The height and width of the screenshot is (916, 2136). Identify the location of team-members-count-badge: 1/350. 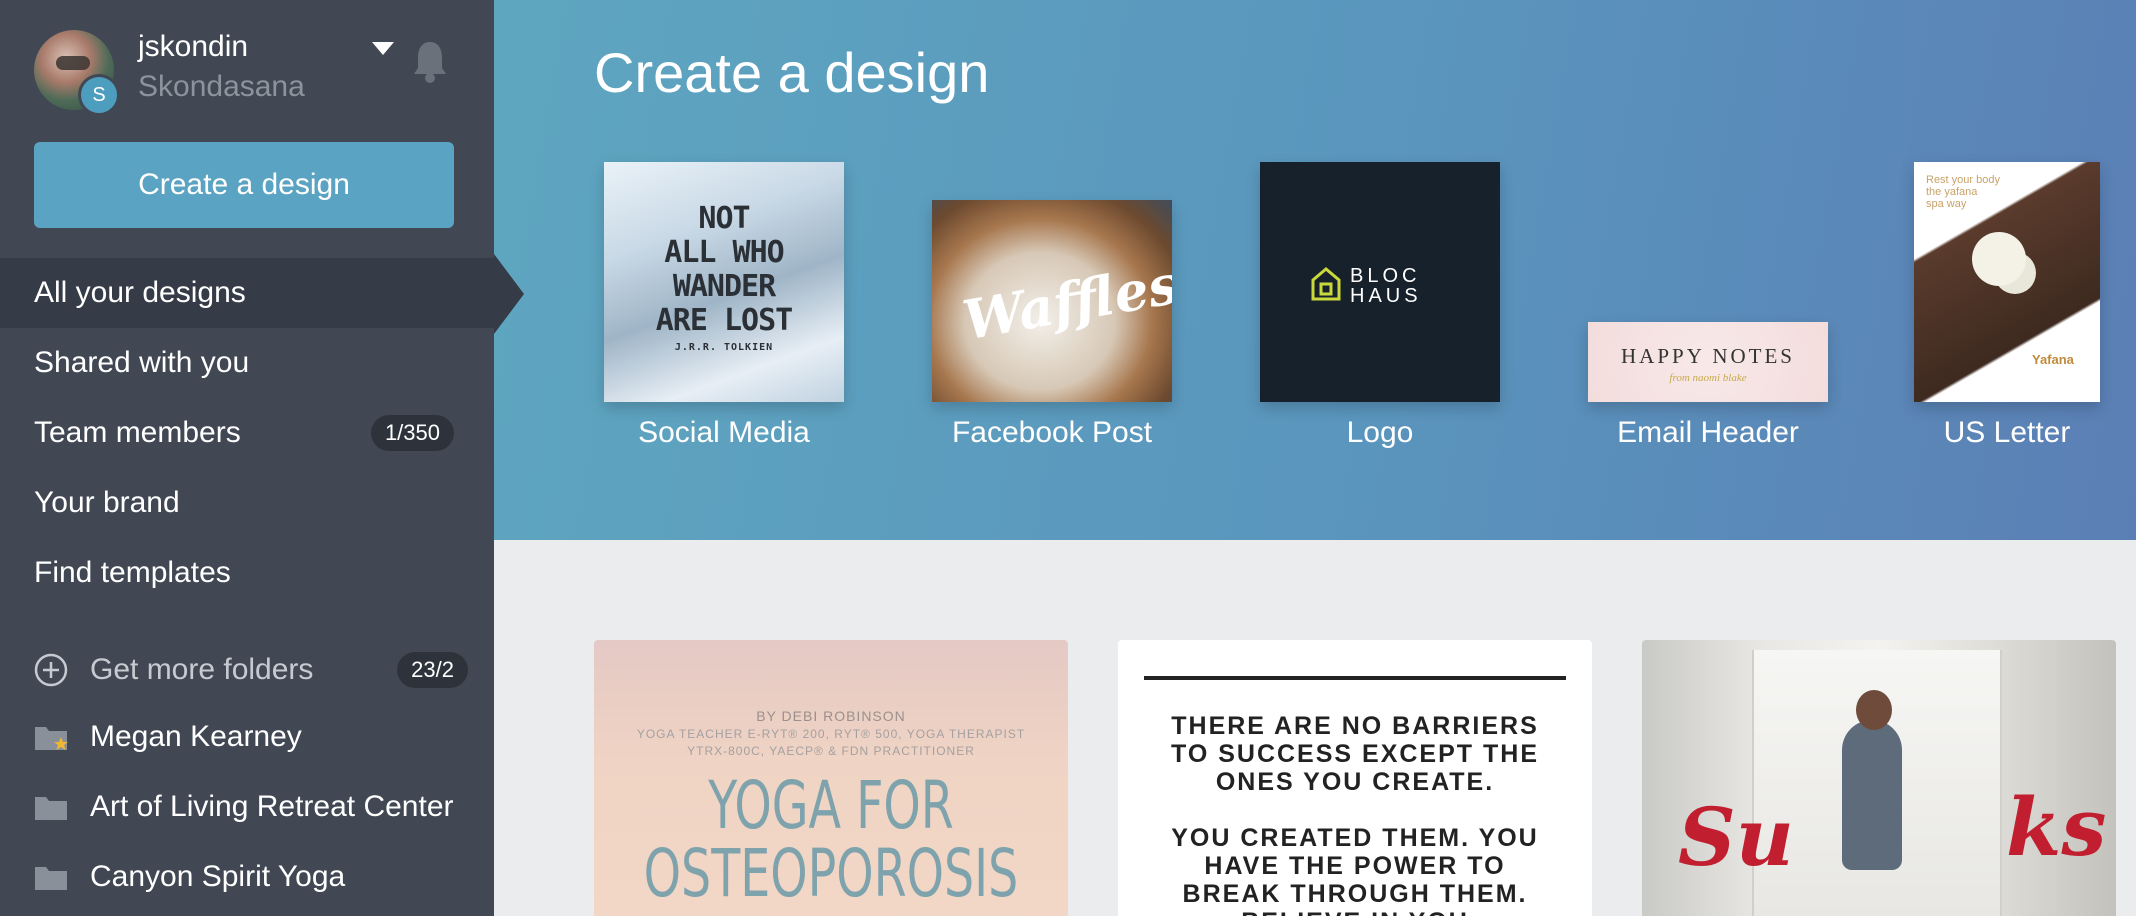
(412, 433).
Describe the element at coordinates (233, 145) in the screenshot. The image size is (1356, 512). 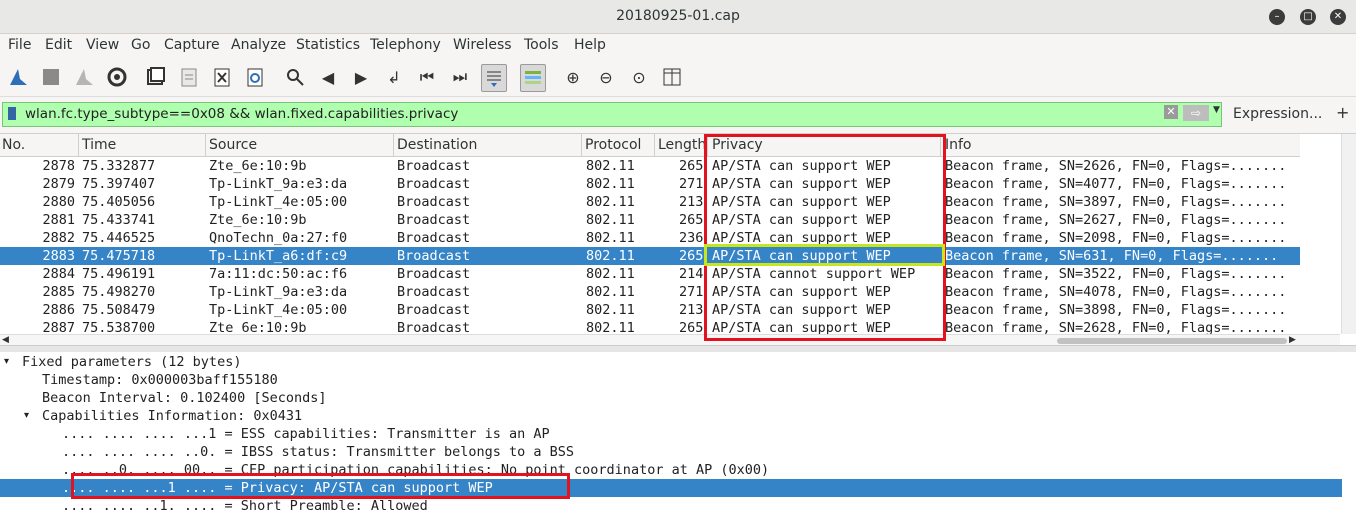
I see `column-source: Source` at that location.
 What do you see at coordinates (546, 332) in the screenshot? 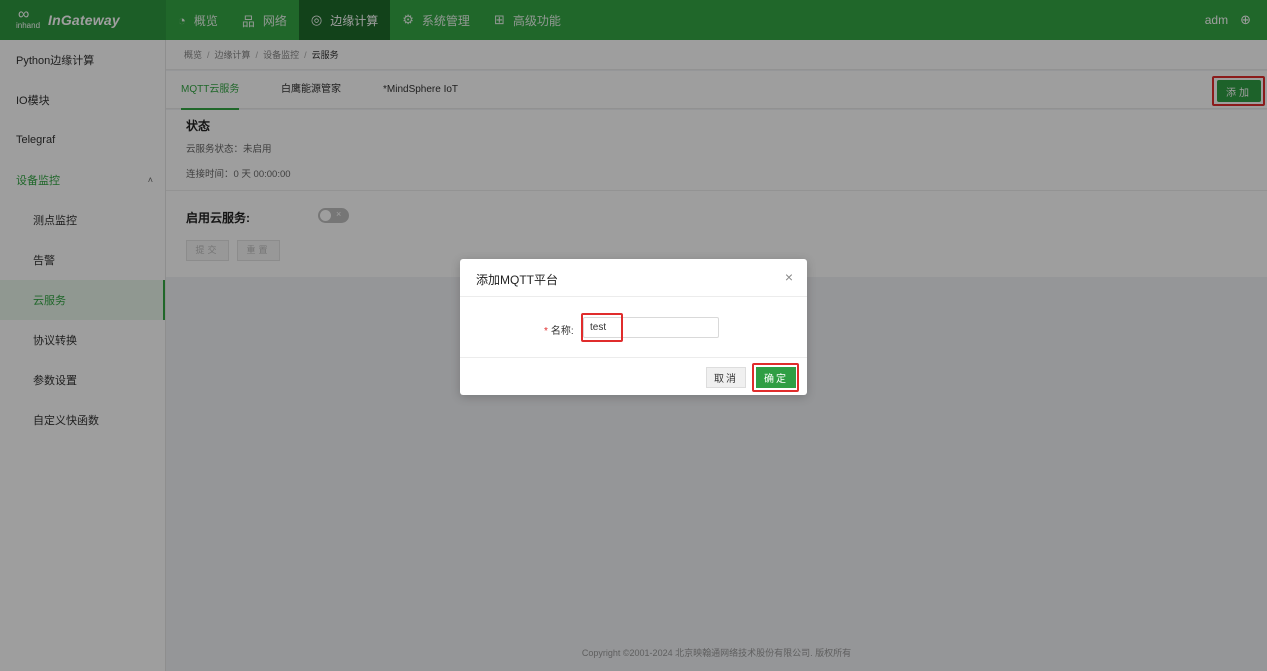
I see `required-mark: *` at bounding box center [546, 332].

····················

EXERCISE OBJECTIVE –
Please retype the data word for word, starting with the line that contains "Describe the element" and going on through the end of the data. Leave the pictures out of your answer.

ANSWER AREA –
Describe the element at coordinates (233, 145) in the screenshot. The image size is (1356, 512). 
I see `column-source: Source` at that location.
 What do you see at coordinates (546, 332) in the screenshot? 
I see `required-mark: *` at bounding box center [546, 332].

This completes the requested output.